_PROBLEM TO WORK ON_
Reproduce exactly, and only, the lines below from the one containing "Where should I click to: Click the Add" through the one containing "Task: Click the bold Event Time value".

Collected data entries
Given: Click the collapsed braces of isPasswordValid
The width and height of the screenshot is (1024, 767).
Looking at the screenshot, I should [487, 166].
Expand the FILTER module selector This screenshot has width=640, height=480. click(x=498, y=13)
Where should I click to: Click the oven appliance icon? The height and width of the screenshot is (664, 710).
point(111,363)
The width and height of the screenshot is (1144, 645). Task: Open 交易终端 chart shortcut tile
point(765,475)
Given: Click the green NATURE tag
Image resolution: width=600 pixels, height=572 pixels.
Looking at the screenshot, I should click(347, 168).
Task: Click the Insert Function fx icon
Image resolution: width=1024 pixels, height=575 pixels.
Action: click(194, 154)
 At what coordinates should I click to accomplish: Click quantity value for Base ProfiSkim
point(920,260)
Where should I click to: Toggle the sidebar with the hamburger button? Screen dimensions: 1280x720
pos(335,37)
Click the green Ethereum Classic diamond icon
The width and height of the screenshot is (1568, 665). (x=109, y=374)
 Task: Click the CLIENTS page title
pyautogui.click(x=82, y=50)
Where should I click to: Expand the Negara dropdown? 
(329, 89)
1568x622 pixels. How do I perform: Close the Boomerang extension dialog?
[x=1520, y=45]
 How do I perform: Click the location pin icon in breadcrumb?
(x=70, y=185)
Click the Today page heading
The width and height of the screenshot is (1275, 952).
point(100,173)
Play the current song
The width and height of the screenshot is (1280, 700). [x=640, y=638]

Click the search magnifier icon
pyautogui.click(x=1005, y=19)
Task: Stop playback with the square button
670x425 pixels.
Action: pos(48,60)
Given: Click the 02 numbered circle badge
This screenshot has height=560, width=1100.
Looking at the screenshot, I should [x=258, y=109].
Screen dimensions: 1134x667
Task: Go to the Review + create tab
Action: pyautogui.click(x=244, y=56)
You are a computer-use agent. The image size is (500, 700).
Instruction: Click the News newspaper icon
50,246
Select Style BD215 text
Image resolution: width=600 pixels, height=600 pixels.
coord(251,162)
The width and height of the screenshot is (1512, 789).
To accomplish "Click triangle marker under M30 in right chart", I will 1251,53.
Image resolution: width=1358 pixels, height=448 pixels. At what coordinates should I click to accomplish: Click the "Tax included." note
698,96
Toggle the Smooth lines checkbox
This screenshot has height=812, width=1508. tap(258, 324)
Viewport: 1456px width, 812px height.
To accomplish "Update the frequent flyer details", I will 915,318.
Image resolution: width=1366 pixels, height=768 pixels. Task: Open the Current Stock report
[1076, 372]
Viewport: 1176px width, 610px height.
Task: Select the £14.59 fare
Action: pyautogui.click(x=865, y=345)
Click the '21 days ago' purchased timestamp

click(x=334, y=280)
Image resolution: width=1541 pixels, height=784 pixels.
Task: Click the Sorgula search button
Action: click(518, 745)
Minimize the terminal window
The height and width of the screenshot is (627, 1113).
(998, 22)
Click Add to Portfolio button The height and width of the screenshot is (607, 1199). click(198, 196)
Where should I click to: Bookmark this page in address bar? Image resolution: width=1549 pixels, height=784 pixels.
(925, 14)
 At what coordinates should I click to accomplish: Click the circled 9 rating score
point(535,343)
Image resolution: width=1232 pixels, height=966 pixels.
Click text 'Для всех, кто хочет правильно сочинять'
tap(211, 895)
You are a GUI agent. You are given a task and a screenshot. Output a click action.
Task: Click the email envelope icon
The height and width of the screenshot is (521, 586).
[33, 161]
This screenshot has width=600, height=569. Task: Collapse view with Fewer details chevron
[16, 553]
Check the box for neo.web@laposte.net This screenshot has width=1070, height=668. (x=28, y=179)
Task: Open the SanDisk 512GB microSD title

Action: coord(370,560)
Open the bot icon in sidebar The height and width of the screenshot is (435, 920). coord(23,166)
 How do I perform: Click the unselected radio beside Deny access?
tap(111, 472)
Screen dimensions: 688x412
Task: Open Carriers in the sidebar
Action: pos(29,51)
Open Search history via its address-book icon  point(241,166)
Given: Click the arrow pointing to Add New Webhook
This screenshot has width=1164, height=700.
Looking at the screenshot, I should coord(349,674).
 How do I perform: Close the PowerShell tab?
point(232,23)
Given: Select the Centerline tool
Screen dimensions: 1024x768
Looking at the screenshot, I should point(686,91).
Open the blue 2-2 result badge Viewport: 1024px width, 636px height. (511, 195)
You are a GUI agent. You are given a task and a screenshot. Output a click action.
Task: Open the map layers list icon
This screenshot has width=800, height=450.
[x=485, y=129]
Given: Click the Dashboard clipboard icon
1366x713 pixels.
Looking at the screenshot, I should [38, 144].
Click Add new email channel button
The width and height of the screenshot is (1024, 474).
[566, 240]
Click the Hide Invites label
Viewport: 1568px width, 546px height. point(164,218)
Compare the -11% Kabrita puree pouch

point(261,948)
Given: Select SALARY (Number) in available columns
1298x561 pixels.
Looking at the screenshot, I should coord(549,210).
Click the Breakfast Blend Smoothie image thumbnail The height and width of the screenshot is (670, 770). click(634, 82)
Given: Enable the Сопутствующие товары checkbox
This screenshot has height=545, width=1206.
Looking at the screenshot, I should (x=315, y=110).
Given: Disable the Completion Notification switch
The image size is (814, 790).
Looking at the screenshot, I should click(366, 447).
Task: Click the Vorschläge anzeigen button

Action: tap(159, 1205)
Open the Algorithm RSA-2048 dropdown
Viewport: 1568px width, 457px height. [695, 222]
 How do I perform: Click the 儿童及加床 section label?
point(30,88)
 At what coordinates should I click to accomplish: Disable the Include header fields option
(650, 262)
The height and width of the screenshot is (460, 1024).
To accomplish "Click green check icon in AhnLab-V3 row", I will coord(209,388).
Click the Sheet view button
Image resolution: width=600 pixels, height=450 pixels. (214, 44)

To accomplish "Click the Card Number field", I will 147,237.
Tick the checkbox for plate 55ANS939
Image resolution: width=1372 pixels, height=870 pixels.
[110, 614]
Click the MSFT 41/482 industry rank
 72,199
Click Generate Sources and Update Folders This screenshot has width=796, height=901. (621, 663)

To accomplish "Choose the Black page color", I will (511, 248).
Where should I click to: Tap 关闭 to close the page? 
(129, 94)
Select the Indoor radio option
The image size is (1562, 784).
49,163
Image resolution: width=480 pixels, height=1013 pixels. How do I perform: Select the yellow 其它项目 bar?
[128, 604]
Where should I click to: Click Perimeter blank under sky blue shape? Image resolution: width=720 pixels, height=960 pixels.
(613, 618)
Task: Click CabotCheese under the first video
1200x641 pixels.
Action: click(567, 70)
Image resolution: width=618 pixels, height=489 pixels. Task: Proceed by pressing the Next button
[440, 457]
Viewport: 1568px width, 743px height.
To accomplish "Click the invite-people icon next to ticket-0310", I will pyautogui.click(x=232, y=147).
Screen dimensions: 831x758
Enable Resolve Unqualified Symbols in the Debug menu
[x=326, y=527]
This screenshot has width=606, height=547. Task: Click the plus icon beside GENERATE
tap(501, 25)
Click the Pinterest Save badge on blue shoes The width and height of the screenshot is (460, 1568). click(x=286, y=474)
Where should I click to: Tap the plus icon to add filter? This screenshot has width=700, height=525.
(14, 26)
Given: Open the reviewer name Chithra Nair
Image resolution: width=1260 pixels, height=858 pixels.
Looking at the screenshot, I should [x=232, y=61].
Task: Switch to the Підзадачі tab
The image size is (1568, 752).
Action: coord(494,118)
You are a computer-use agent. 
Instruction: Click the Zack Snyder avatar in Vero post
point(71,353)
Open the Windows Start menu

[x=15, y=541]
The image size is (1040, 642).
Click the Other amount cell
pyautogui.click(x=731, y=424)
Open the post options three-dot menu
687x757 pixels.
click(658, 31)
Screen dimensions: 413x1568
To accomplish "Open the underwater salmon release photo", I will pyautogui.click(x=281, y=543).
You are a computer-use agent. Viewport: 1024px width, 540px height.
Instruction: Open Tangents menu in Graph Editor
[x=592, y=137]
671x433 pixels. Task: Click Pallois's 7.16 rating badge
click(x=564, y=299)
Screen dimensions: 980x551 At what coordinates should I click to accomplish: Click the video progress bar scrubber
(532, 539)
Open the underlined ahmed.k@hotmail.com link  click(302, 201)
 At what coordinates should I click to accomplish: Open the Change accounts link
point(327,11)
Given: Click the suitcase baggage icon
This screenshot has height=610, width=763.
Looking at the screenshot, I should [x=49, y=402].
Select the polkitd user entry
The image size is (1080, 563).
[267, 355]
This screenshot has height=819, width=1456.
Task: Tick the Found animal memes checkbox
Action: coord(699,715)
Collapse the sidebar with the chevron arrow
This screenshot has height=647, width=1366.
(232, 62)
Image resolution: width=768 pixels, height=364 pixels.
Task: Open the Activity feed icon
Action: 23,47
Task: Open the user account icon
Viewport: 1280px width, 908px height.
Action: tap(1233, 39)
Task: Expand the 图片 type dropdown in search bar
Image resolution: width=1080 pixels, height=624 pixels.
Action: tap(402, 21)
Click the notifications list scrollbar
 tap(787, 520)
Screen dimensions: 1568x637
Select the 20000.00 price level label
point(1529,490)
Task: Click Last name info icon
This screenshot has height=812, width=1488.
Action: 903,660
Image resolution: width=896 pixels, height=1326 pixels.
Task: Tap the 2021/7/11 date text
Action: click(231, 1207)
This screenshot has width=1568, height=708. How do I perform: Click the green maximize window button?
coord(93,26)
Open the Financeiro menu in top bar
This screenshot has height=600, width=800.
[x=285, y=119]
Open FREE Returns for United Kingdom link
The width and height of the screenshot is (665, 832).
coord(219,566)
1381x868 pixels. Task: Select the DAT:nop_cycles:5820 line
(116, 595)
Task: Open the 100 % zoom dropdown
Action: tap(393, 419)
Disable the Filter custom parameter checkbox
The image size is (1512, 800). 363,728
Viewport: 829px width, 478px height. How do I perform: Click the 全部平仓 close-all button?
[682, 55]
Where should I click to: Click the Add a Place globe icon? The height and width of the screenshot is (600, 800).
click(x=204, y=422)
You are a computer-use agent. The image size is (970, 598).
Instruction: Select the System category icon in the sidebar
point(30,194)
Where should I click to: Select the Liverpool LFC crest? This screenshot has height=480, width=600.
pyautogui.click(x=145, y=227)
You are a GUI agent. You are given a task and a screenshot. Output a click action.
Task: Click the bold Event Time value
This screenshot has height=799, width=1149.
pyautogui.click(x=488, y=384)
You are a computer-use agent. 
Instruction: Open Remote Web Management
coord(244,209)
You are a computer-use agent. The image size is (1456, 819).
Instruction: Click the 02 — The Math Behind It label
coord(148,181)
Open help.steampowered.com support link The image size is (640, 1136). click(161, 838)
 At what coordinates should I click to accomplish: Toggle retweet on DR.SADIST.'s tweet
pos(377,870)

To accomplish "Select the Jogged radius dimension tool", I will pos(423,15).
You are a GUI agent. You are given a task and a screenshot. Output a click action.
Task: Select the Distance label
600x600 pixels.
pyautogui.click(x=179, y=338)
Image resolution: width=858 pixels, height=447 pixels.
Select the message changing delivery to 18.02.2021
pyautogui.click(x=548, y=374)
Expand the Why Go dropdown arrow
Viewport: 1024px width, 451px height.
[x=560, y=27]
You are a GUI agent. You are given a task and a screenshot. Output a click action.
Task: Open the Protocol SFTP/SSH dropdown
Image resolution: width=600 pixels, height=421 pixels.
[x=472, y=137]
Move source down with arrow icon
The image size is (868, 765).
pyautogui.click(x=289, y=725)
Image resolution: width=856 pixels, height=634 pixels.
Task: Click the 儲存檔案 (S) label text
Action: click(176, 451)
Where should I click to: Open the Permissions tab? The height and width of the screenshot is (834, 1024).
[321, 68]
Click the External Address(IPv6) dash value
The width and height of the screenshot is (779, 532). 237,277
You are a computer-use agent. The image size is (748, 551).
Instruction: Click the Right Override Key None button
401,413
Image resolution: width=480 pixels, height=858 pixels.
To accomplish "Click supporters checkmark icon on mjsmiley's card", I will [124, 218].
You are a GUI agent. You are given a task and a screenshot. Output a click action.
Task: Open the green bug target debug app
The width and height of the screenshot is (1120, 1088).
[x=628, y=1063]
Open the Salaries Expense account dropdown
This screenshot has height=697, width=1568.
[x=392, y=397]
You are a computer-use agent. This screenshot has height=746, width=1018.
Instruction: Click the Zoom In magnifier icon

_OUTPUT BELOW_
Where should I click to: Click the Add a Place globe icon? The height and width of the screenshot is (600, 800).
click(x=204, y=422)
You are a computer-use agent. The image size is (970, 598).
Instruction: Select the System category icon in the sidebar
point(30,194)
Where should I click to: Select the Liverpool LFC crest? This screenshot has height=480, width=600.
pyautogui.click(x=145, y=227)
You are a GUI agent. You are given a task and a screenshot. Output a click action.
Task: Click the bold Event Time value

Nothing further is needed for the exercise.